El error ajeno

ABC 04/05/16
IGNACIO CAMACHO

· La mayoría piensa repetir el voto porque espera que cambien los demás. El error es de los otros. Sobre todo por ser otros

EL error siempre es de otros. Los españoles dicen estar muy cabreados o desencantados por el fracaso de la investidura, pero la mayoría va a votar al mismo partido que en diciembre. Eso sólo significa una cosa: que lo que nos cabrea o desencanta es que los demás no hayan apoyado al nuestro. El reproche genérico a «los políticos» no es exacto porque excluye a aquellos con los que simpatizamos. Descargamos la culpa en abstracto –ah, esa pésima, egoísta clase política– para disimular el instinto sectario. Lo revelan las tripas de las encuestas; todos queríamos pactos… a favor de la opción que habíamos votado. Por eso es una abrumadora minoría la que está dispuesta a cambiar de elección en junio. Que cambien los otros, que son los que se equivocan. En realidad, su error esencial consiste principalmente en ser otros. Es decir, en no ser nosotros. O al menos, en no ser de los nuestros.

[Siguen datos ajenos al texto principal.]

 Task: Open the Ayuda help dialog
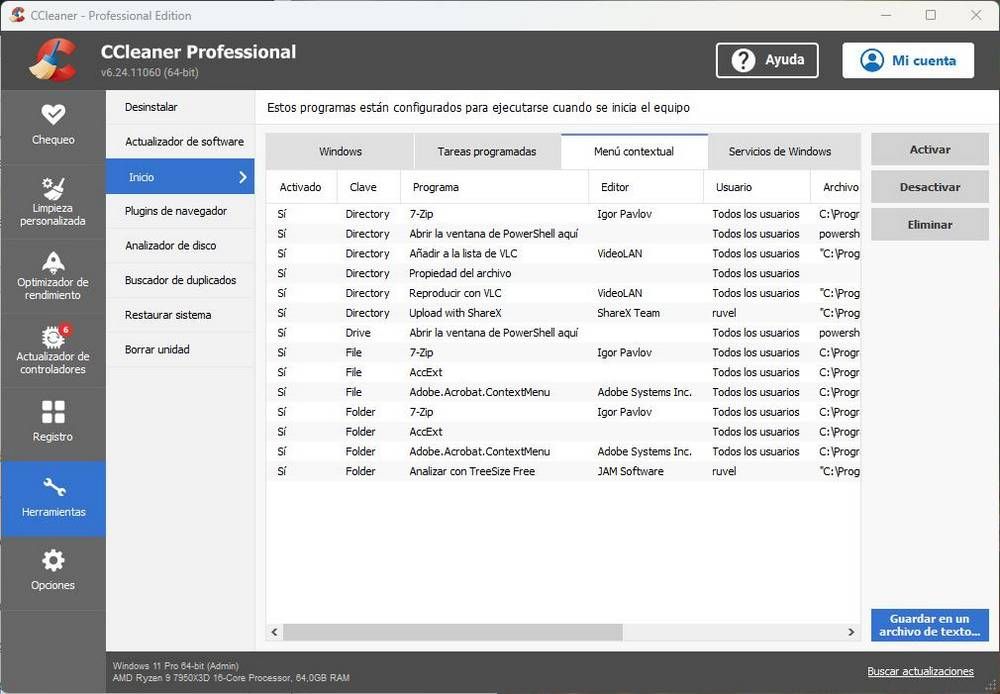click(767, 60)

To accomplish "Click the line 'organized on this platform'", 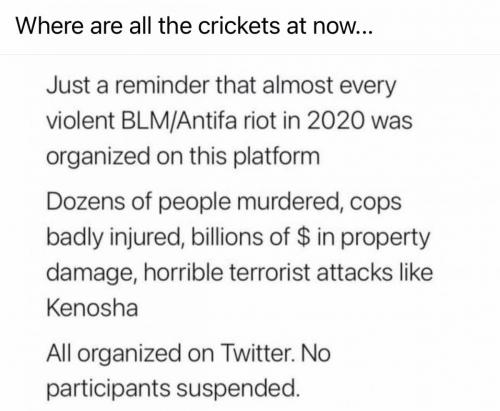I will click(183, 157).
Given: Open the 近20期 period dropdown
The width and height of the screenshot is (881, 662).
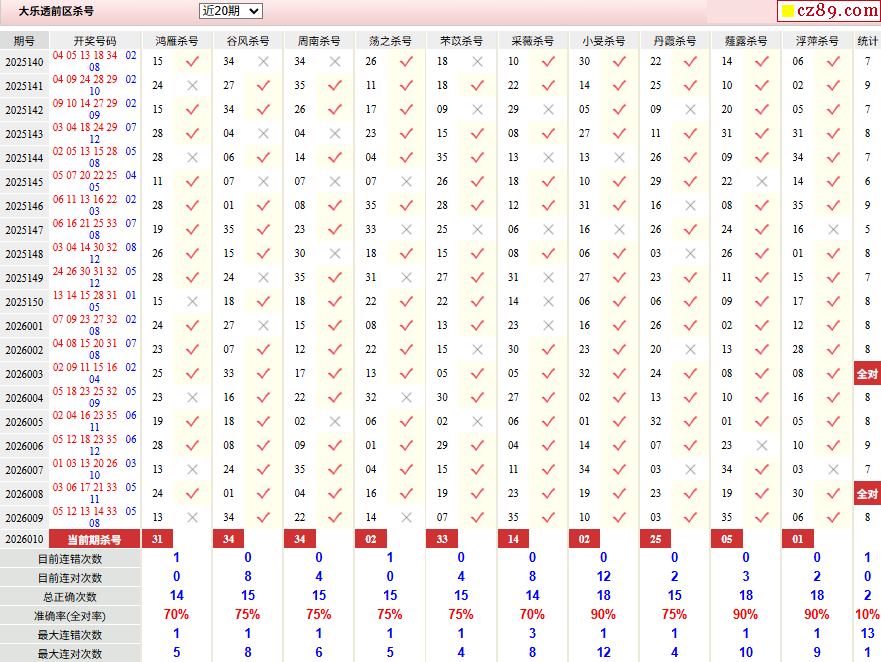Looking at the screenshot, I should pos(230,11).
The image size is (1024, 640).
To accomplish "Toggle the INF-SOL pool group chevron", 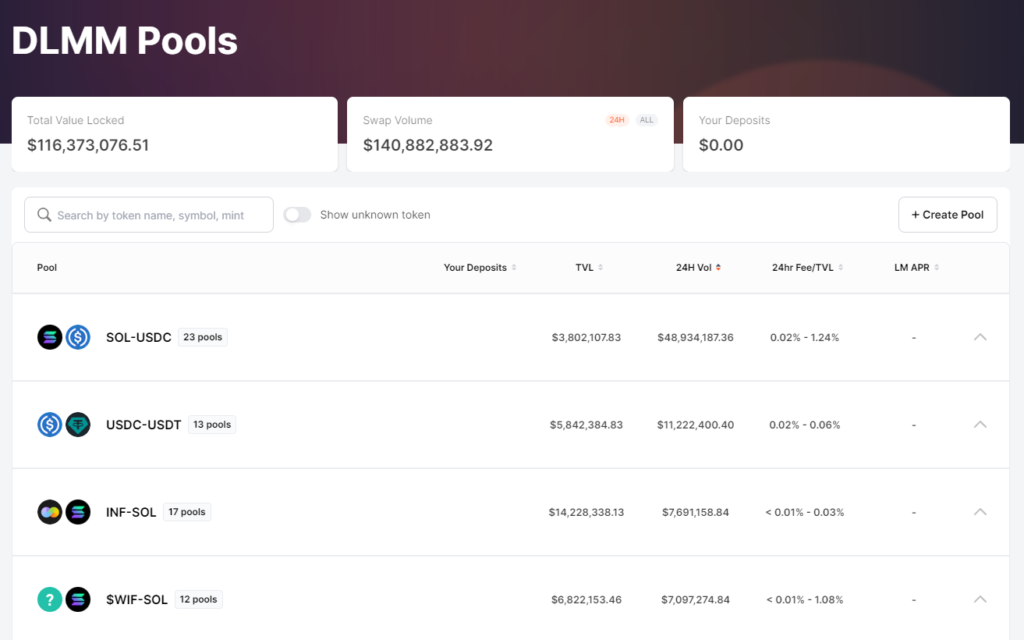I will (x=980, y=512).
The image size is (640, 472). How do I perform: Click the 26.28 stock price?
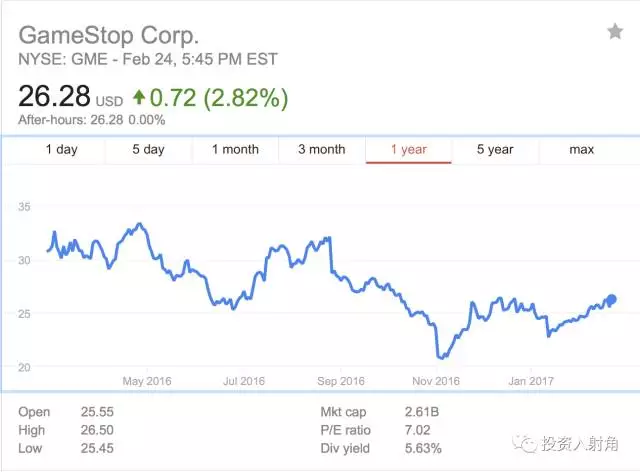click(54, 98)
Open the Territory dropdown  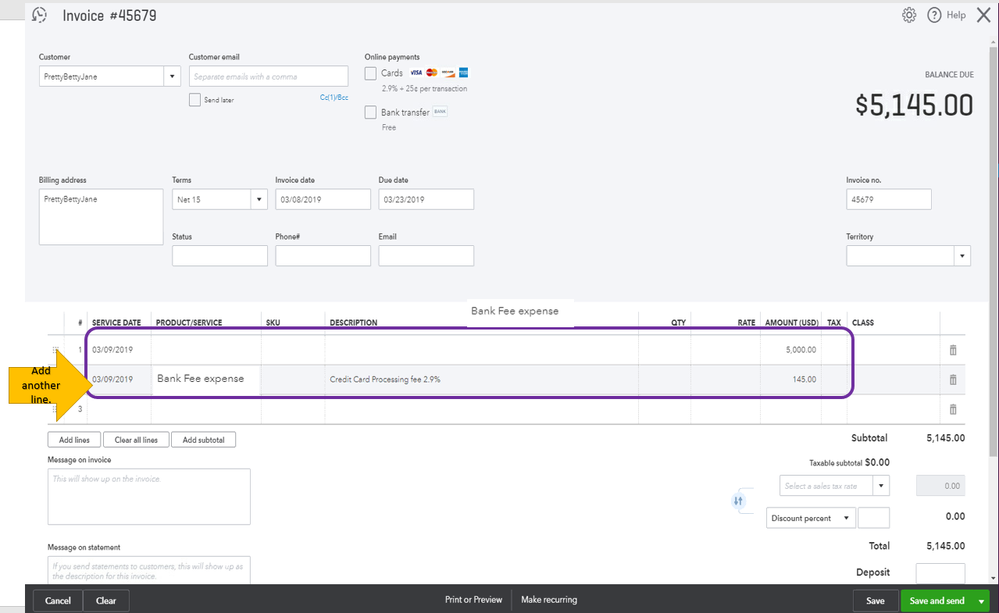[962, 256]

Los representantes parlamentarios no han hecho más que traducir esa pulsión tribal que alienta en las vísceras del electorado. Si el deseo colectivo de pactar fuese cierto, en junio habría una punición severa para quienes no han sabido interpretarlo. Los dirigentes públicos saben, sin embargo, que ese castigo está reservado para aquellos que se excedan de generosos y crucen las trincheras del sectarismo. Esa es la explicación que impide, por ejemplo, que los socialistas se acerquen al PP; sus votantes huirían en masa al seno de Podemos. En general, nuestros líderes perdieron hace mucho tiempo la capacidad de prescripción, esa autoridad moral e intelectual que sirve para convencer a la gente de una idea o de un proyecto. Actúan a la carta, arrastrados por la opinión demoscópica. Piensan en clientes, no en ciudadanos. Y confunden las artes de la persuasión con las de la propaganda. Pueden vender consignas, pero no inyectar convicciones.

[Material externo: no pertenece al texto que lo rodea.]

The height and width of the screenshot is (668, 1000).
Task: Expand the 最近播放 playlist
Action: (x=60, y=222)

De ahí que el concepto de la Nueva Transición sea una quimera mientras falte liderazgo para articular consensos que impliquen mutuas renuncias. La vieja y denostada Transición consistió precisamente en eso, en que la derecha y la izquierda encontraron espacios de acuerdo y vencieron las reticencias de sus clientelas más refractarias. Pero los encontraron porque los buscaron. Porque existía un fin común previo al reparto del poder. Entonces fue el objetivo de construir la democracia. Ahora debería ser el de reformarla.

Empero, el consenso está destruido en la España de hoy. La partitocracia disputa el poder para repartirlo entre sus seguidores, no para compartirlo con los adversarios. Y la opinión pública lo consiente y lo estimula, enganchada a los prejuicios de un banderismo arrojadizo que crepita desde las tertulias a la calle. El diálogo es un mantra retórico porque consiste en que los demás nos den la razón. Los políticos no son nuestro problema, sino los espejos que podemos romper para no admitirnos reflejados en ellos.